Published 6 January 2017

New anti-surveillance clothing has been developed, allowing wearers to prevent security cameras which use facial recognition technology from recognizing them. The clothing uses complex colored patterns of digitalized faces, and parts of faces, to overload and trick facial recognition software.

New anti-surveillance clothing has been developed, allowing wearers to prevent security cameras which use facial recognition technology from recognizing them. The clothing uses complex colored patterns of digitalized faces, and parts of faces, to overload and trick facial recognition software.

The patterned design of the clothing overwhelm and confuse facial recognition systems by presenting them with too many faces to read simultaneously.

Mashable reports that the clothing was produced as part of the Hyperface project, which prints patterns of eyes, noses, and mouths onto clothing and textiles.

Computer algorithms on which facial recognition technology relies recognize these complex patterns printed on the cloths as a face, and try to match the “face” to a real face in the database. The algorithms find themselves having to deal with so many “faces” at once, that they do not know which of the faces is the real one.

Adam Harvey, a Berlin-based artist and technologist, is behind the Hyperface project. He was also behind an earlier anti-surveillance, the CV Dazzle, which also aimed to disrupt facial recognition software.

The earlier project developed a dazzling florescent makeup and hairstyling which disrupted surveillance software.
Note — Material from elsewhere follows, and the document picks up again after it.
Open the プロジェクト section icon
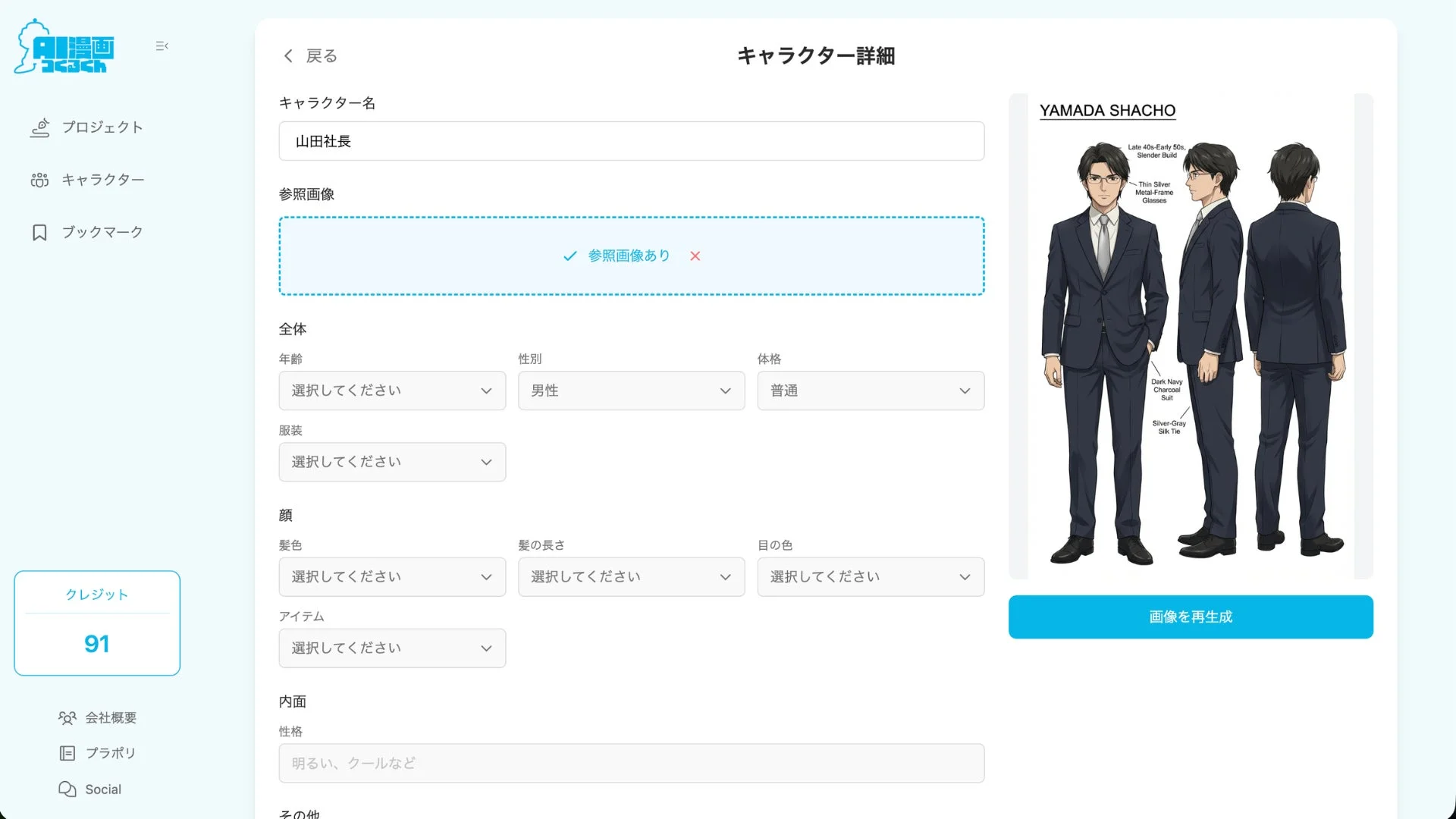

“As I’ve looked at in an earlier project, you can change the way you appear, but, in camouflage you can think of the figure and the ground relationship,” Harvey said at the recent Chaos Communications Congress (CCC) hacking conference in Hamburg.

“There’s also an opportunity to modify the ‘ground’, the things that appear next to you, around you, and that can also modify the computer vision confidence score.”

The complex patterns Harvey created may be worn directly, or used to flood an area to confuse security cameras.

“It can be used to modify the environment around you, whether it’s someone next to you, whether you’re wearing it, maybe around your head or in a new way,” Harvey said.

In his CCC talk, Harvey presented the audience with a street scene from 1910, in which every passerby wore a hat that covered their face.

“In 100 years from now, we’re going to have a similar transformation of fashion and the way that we appear.

“What will that look like? Hopefully it will look like something that appears to optimize our personal privacy.”

Mashable notes that facial recognition technology has become much more powerful, and can now be used for more than recognizing individuals by comparing their faces to faces stores in a database.

Research by Shanghai Jiao Tong University is said to be able to predict criminal intent from subtle facial details such as the nose-mouth angle and lip curvature.

“A lot of other researchers are looking at how to take that very small data and turn it into insights that can be used for marketing,” Harvey said.

“What all this reminds me of is Francis Galton and eugenics.

“The real criminal, in these cases, are people who are perpetrating this idea, not the people who are being looked at.”

Harvey said that he and design partner Hyphen-Labs will reveal more details relating to the Hyperface project later this month.